## Given records
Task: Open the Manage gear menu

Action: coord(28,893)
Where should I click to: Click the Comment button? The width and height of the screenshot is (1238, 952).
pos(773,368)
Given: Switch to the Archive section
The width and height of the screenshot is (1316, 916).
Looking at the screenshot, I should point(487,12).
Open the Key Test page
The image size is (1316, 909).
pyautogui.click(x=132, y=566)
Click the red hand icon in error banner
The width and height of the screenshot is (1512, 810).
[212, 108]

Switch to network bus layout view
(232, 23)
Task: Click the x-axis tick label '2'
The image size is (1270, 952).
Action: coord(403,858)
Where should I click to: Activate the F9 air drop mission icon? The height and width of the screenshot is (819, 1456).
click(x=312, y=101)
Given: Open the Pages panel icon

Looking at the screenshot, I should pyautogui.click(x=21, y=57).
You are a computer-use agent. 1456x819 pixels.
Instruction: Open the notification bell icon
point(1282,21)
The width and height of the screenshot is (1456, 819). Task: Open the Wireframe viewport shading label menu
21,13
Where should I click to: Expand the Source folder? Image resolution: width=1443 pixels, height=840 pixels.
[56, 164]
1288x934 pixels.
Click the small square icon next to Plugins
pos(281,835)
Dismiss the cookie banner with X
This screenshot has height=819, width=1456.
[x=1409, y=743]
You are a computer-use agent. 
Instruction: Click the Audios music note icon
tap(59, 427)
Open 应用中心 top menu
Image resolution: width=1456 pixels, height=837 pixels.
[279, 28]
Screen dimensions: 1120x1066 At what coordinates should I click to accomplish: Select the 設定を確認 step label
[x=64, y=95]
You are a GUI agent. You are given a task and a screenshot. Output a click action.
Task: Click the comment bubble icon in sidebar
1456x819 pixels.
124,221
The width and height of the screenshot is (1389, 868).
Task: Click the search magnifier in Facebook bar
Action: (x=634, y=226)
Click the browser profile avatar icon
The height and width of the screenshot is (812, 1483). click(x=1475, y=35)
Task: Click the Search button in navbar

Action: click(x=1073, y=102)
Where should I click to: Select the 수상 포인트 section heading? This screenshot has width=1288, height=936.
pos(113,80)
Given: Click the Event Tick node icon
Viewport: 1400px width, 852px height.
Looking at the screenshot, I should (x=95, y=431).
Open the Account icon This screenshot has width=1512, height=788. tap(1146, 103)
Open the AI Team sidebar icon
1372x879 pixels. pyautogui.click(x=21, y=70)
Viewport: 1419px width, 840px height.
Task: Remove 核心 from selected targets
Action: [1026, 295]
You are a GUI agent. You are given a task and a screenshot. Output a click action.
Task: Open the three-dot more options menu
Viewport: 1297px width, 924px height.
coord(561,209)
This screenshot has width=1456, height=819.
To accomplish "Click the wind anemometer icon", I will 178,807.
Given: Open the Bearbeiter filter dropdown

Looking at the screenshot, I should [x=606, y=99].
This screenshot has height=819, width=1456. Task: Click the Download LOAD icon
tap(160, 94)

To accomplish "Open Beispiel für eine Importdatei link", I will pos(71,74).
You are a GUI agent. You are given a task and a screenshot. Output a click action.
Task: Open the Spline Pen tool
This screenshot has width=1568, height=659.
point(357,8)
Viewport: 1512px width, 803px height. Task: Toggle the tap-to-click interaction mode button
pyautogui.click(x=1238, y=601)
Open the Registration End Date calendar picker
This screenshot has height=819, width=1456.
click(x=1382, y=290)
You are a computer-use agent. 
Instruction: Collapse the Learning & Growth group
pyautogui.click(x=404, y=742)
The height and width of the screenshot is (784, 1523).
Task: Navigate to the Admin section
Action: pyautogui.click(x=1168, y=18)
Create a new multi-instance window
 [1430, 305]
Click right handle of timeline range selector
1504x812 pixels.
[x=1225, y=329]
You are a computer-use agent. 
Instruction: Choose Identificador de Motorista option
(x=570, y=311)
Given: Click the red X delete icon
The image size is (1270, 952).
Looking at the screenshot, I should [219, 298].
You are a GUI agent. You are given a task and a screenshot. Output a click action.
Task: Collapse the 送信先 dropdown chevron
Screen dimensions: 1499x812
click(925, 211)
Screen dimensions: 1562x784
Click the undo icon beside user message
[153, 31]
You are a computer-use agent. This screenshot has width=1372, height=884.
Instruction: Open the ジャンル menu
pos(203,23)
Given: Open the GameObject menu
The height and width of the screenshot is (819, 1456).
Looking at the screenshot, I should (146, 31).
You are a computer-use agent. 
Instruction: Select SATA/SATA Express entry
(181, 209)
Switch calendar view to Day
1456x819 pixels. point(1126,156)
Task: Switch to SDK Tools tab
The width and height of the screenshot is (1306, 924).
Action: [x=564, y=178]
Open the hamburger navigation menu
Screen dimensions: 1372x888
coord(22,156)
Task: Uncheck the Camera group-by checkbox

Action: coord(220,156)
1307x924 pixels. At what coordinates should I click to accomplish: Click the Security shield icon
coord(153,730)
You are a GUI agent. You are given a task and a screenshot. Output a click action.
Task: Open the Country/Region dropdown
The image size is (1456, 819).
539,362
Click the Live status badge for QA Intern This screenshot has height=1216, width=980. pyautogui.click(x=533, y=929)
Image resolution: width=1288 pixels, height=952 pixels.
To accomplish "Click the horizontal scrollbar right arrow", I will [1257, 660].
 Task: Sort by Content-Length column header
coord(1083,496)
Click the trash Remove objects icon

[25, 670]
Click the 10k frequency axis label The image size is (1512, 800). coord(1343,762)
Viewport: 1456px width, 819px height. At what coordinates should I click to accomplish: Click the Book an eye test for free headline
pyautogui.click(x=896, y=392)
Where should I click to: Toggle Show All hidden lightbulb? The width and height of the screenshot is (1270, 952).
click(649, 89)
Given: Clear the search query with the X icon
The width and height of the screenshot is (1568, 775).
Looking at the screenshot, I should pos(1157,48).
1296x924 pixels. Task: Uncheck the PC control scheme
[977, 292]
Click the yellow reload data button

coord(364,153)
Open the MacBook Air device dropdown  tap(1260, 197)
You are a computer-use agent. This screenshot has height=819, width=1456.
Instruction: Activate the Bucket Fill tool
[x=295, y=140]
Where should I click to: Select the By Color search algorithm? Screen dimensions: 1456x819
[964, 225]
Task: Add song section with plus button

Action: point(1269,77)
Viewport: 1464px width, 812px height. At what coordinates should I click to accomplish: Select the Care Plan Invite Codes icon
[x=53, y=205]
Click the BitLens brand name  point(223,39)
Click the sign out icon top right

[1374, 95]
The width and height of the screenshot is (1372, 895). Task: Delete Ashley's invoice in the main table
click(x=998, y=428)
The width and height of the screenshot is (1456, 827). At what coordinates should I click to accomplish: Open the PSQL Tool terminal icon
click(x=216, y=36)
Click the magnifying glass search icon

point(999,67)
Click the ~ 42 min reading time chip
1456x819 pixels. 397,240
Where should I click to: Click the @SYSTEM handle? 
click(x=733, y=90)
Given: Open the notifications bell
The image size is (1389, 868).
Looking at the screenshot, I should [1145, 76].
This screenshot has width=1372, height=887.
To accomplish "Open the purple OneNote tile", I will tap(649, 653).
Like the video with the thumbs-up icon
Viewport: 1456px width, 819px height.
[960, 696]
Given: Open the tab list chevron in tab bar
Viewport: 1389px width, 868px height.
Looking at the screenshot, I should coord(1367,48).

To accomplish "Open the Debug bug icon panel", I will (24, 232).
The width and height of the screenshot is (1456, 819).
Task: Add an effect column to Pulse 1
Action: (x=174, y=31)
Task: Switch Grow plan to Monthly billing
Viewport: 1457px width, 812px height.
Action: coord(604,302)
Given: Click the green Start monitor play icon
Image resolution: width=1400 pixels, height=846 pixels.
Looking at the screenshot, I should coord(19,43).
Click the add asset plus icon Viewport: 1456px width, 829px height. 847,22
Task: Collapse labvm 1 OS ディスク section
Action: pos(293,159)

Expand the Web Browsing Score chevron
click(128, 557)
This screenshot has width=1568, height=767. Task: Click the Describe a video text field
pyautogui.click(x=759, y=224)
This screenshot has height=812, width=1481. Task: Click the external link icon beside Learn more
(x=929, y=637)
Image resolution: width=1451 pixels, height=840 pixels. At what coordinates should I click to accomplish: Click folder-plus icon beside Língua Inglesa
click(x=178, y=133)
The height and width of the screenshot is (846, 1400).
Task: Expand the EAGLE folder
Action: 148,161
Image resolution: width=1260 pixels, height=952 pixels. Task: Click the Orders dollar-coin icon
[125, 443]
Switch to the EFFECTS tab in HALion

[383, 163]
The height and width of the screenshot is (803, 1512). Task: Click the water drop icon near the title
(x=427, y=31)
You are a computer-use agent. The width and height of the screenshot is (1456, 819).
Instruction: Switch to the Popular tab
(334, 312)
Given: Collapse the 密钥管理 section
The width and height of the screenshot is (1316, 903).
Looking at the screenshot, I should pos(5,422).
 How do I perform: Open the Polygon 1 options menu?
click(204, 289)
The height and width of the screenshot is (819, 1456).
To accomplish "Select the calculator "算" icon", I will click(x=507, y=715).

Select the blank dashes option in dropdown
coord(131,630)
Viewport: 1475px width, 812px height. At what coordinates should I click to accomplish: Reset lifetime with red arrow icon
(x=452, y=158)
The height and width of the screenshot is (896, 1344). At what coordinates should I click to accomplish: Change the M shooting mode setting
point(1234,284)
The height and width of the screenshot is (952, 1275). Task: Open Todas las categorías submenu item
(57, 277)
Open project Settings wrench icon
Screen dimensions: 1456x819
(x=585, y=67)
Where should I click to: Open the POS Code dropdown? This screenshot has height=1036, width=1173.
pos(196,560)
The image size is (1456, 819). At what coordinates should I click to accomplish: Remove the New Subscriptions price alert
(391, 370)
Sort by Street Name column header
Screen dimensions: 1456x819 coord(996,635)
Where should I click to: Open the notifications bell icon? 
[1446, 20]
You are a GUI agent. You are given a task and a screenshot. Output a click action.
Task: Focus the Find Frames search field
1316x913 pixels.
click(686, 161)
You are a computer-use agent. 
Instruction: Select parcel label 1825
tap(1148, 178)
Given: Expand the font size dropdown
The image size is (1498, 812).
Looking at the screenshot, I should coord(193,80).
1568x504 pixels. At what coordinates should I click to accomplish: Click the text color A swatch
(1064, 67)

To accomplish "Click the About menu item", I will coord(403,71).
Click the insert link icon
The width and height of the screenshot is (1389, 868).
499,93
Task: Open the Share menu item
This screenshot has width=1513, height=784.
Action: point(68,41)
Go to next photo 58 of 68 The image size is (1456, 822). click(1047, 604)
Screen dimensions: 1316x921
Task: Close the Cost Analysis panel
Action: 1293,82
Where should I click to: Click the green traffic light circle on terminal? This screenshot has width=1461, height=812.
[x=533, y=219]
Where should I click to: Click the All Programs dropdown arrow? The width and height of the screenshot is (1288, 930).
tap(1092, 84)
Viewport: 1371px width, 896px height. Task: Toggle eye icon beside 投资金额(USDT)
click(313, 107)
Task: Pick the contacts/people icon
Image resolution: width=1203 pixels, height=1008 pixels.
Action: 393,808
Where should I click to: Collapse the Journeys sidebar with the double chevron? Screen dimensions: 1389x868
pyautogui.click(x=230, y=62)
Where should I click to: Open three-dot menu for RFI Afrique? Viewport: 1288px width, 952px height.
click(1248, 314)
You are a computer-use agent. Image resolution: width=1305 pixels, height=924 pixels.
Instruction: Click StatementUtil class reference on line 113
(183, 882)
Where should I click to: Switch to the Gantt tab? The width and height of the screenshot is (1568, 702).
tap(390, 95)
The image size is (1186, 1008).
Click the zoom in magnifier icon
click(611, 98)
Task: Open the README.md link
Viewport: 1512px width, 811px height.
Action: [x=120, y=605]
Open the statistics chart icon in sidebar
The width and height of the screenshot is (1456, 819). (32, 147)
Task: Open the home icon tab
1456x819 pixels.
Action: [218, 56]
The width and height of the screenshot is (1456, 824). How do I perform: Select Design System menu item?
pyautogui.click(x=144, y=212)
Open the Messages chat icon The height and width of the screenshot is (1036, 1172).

## Problem to work on
What is needed is an exact copy of the lines above, from the one containing "Click the Live" through the one containing "Click the 10k", with nothing added.

## Answer section
Click the Live status badge for QA Intern This screenshot has height=1216, width=980. pyautogui.click(x=533, y=929)
Image resolution: width=1288 pixels, height=952 pixels.
To accomplish "Click the horizontal scrollbar right arrow", I will [1257, 660].
 Task: Sort by Content-Length column header
coord(1083,496)
Click the trash Remove objects icon

[25, 670]
Click the 10k frequency axis label The image size is (1512, 800). coord(1343,762)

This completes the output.